───── DATASET EXCERPTS

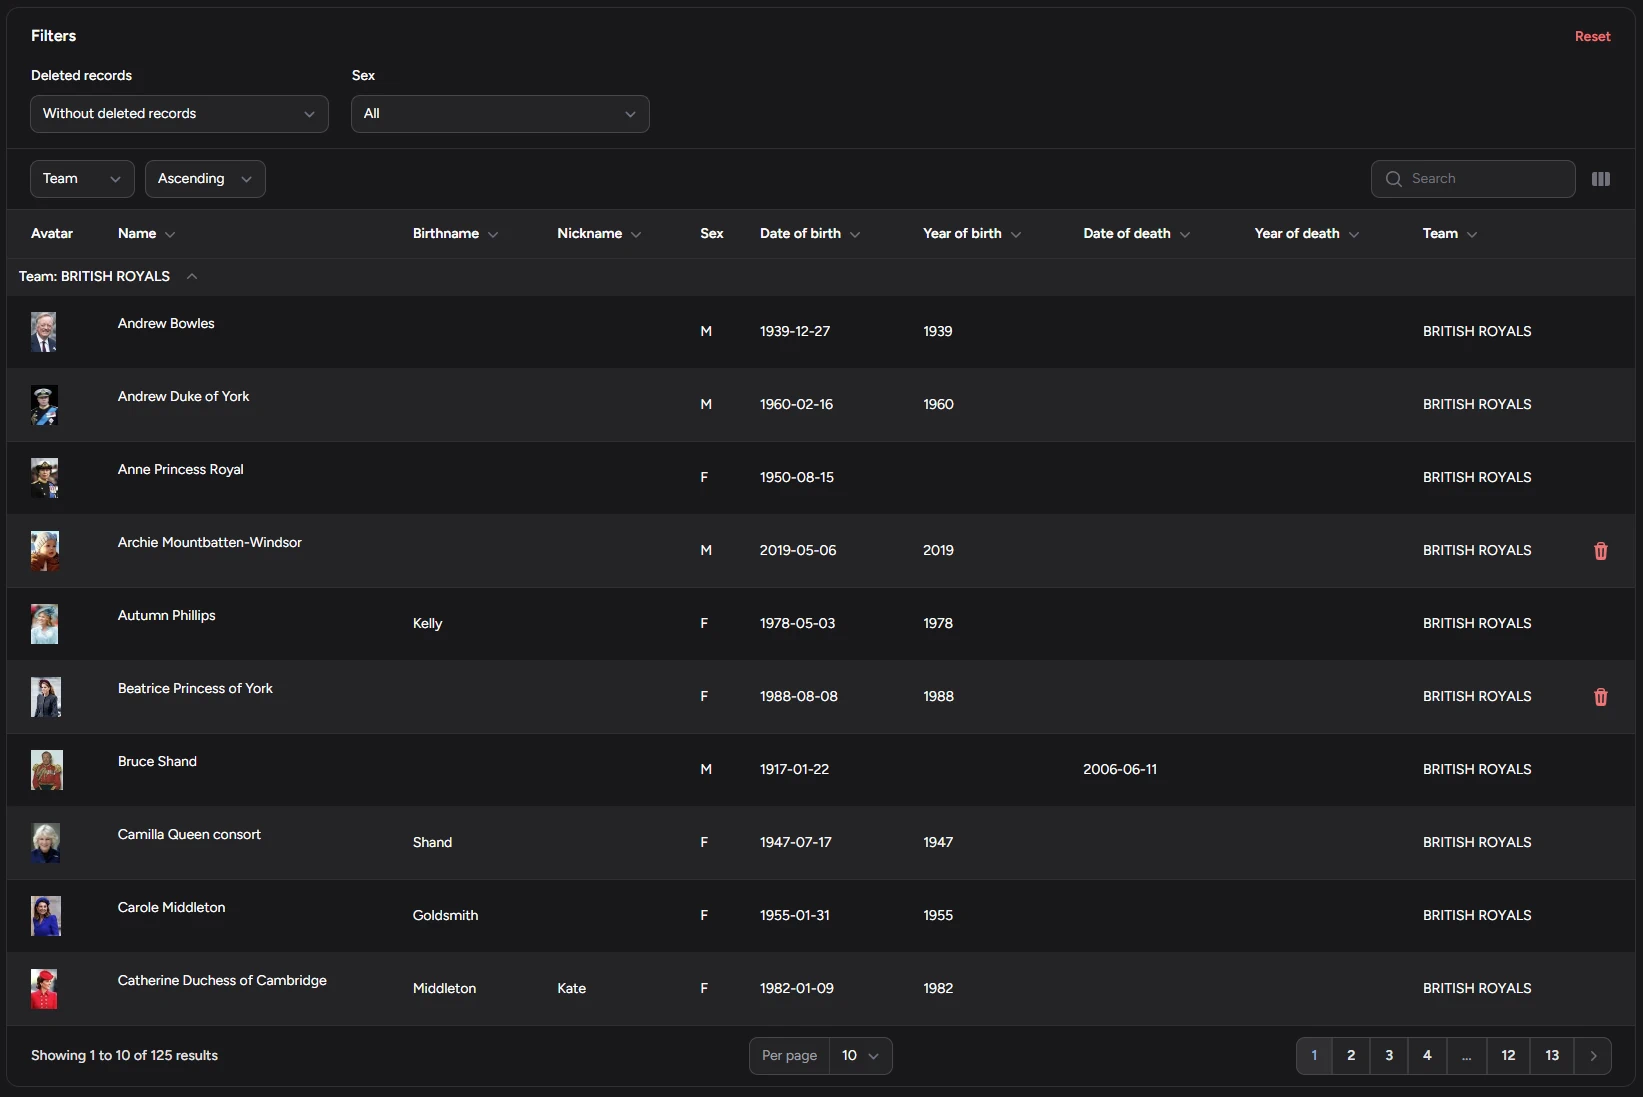Collapse the Team: BRITISH ROYALS group

pyautogui.click(x=192, y=277)
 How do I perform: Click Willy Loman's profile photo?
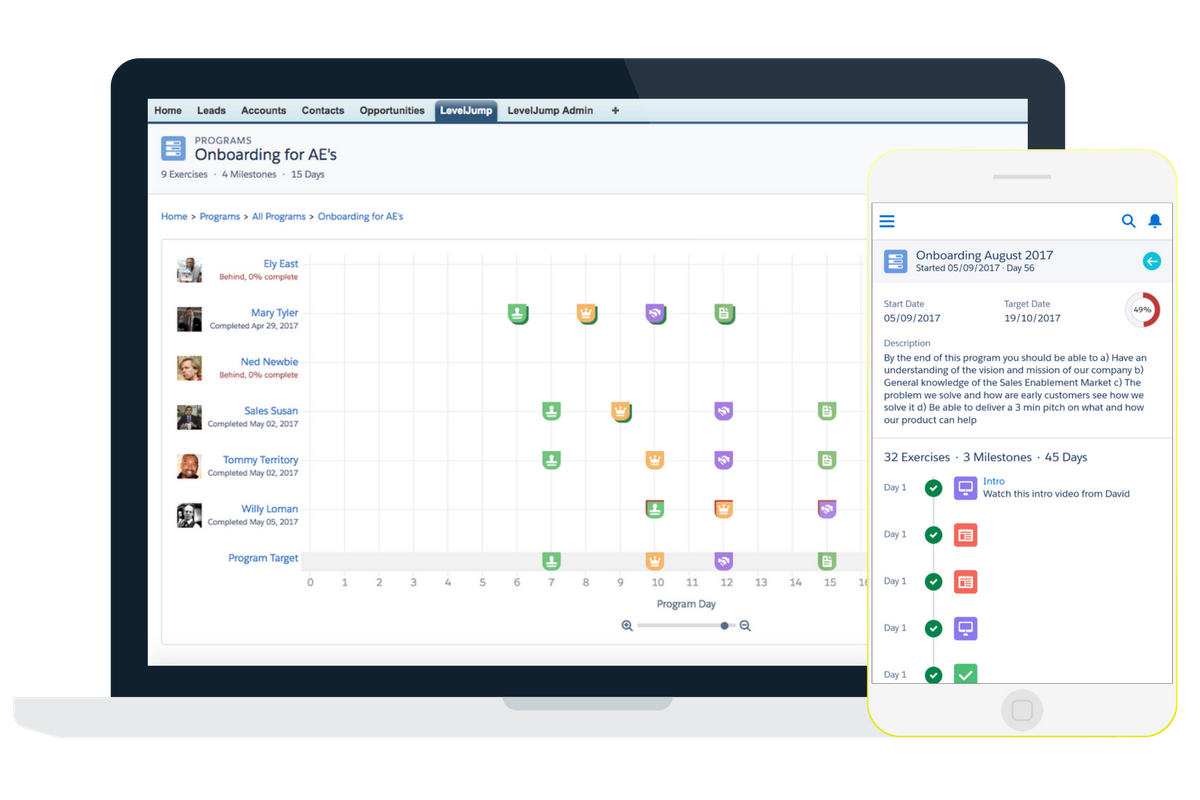tap(189, 516)
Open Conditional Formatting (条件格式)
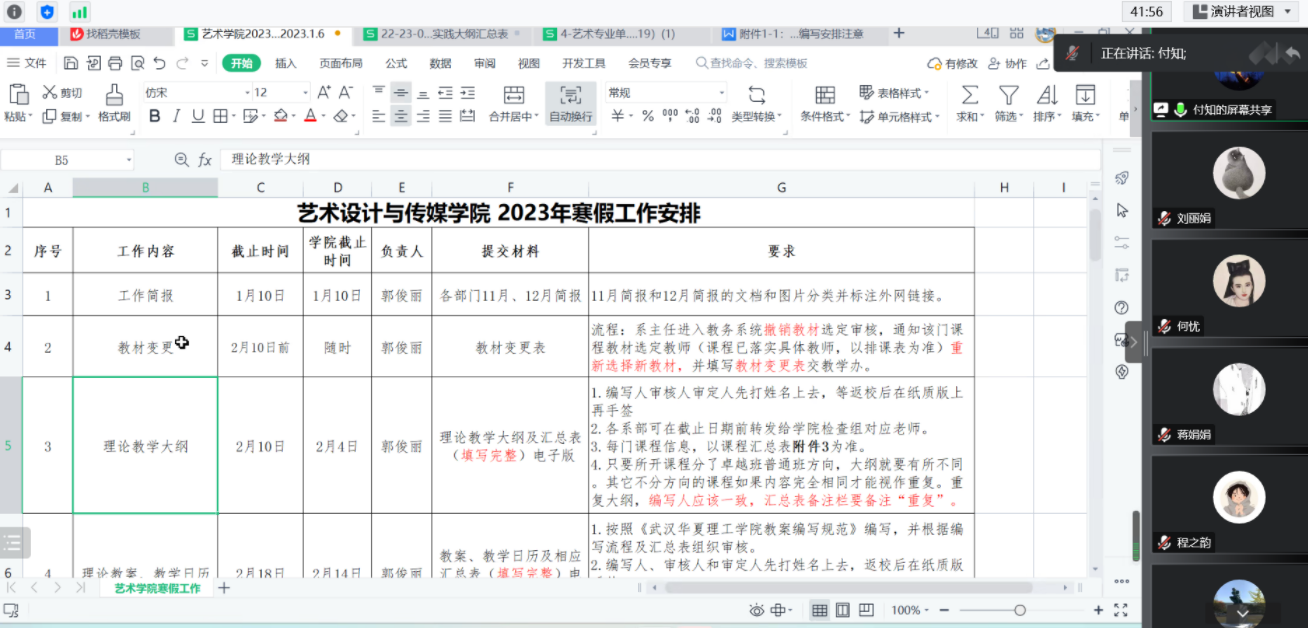Viewport: 1308px width, 628px height. click(825, 95)
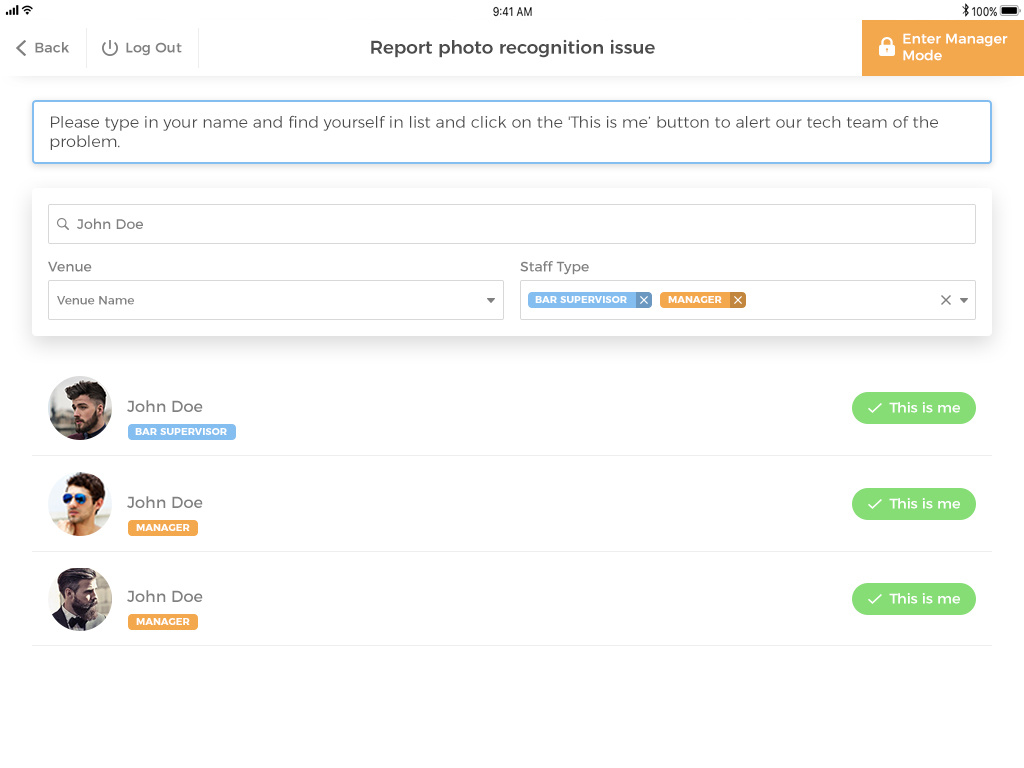Click the lock icon for Manager Mode

pos(886,47)
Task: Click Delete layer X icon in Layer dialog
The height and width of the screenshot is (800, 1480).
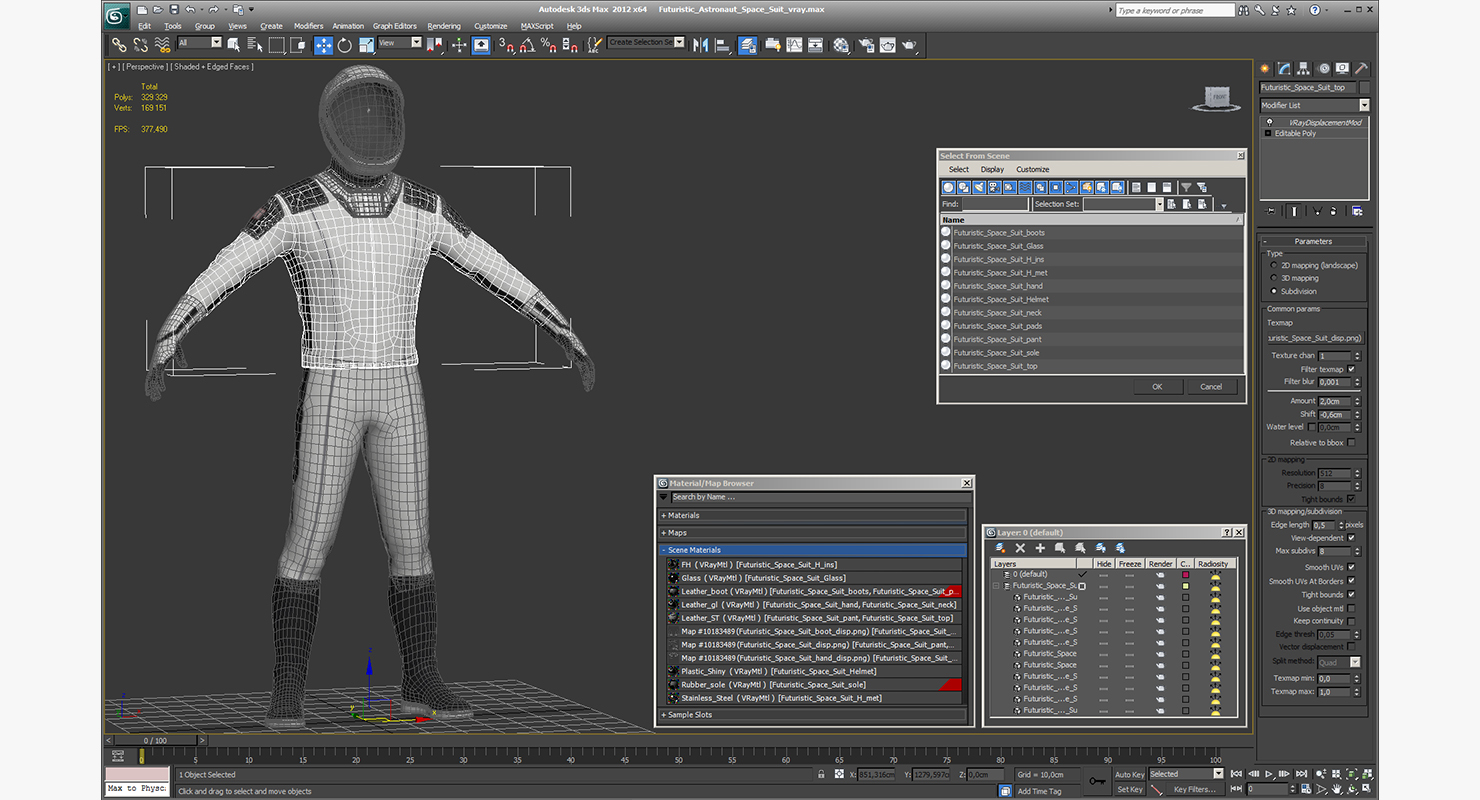Action: pos(1020,548)
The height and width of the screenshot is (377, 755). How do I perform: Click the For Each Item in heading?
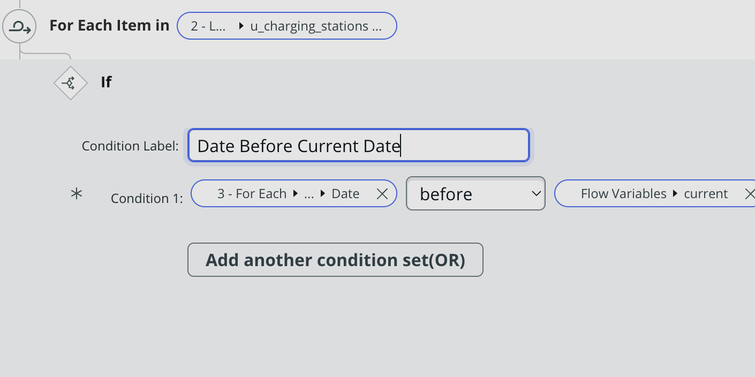[109, 26]
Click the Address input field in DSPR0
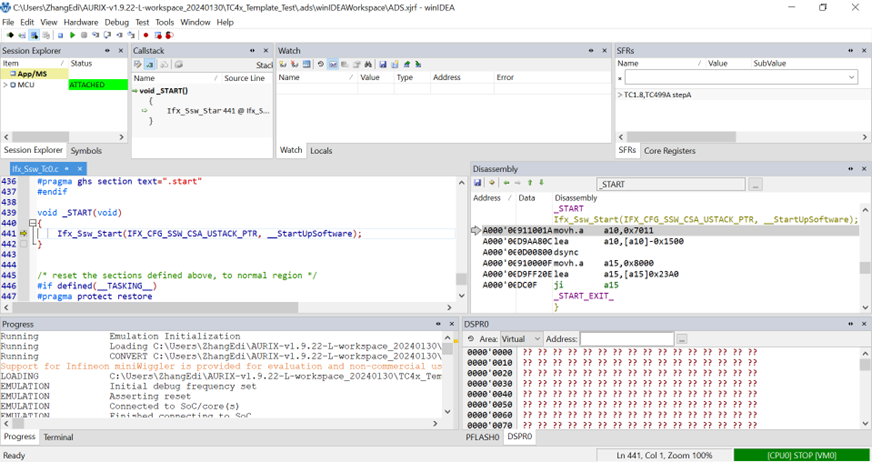 point(626,339)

──────────

Every line from the one bearing "Task: Click Delete" through the end of the data above must be output exactly, and no picture may appear.

:: EXERCISE ANSWER ::
Task: Click Delete layer X icon in Layer dialog
The height and width of the screenshot is (800, 1480).
Action: pos(1020,548)
The height and width of the screenshot is (377, 755). How do I perform: Click the For Each Item in heading?
[109, 26]
Click the Address input field in DSPR0
 point(626,339)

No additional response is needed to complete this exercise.